**ACTION ITEM:** Every record below should be copied exactly, with the pictures left out.

**RECORDS PROVIDED:**
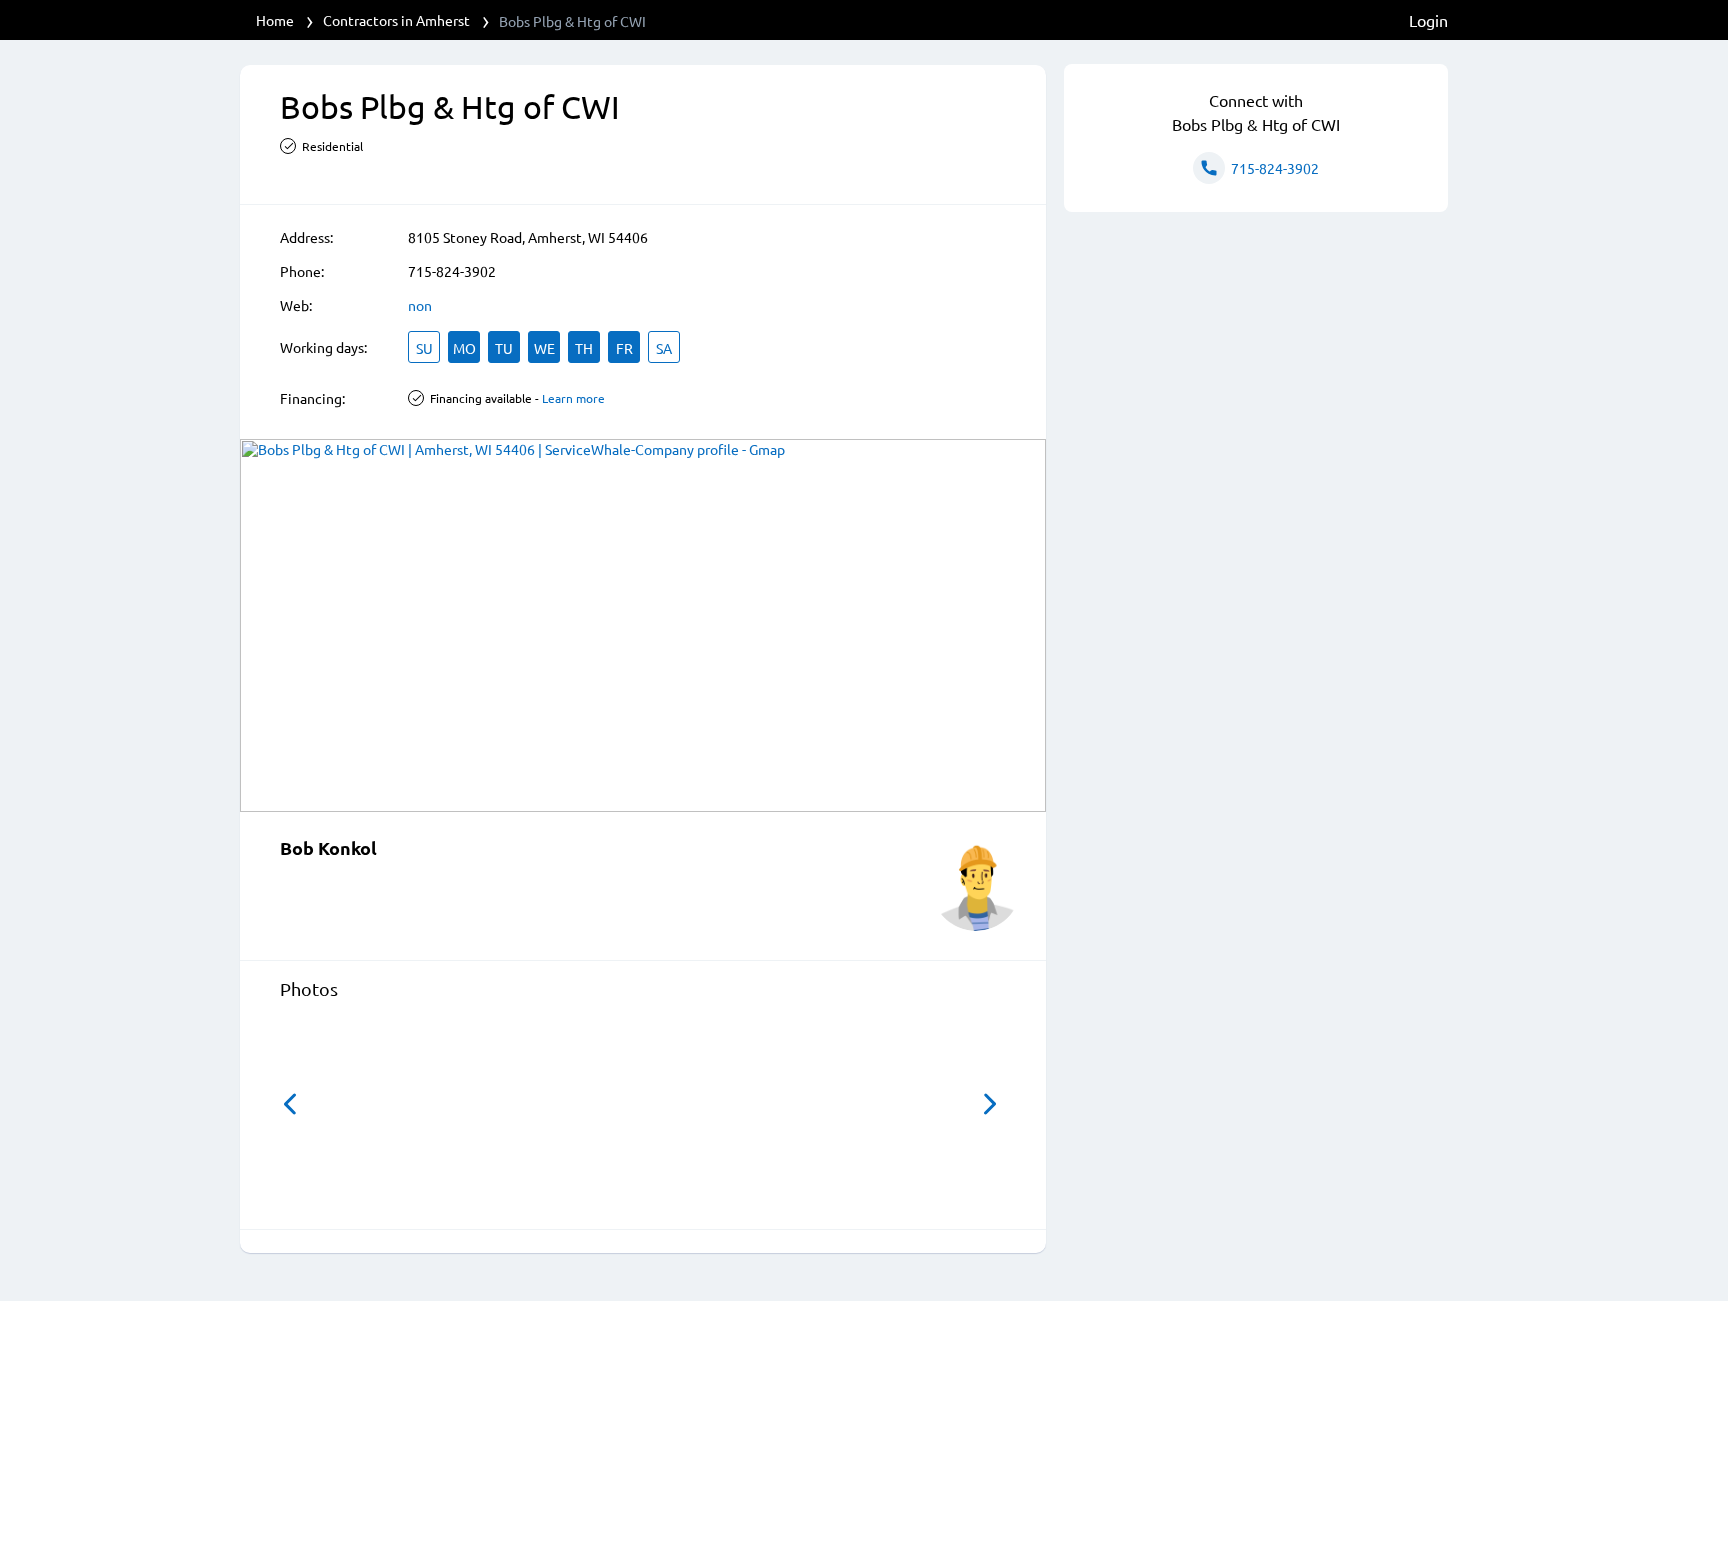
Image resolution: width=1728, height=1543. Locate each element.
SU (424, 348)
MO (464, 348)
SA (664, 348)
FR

**RESULT FOR THIS TASK:**
Image resolution: width=1728, height=1543. Locate each element.
SU (424, 348)
MO (464, 348)
SA (664, 348)
FR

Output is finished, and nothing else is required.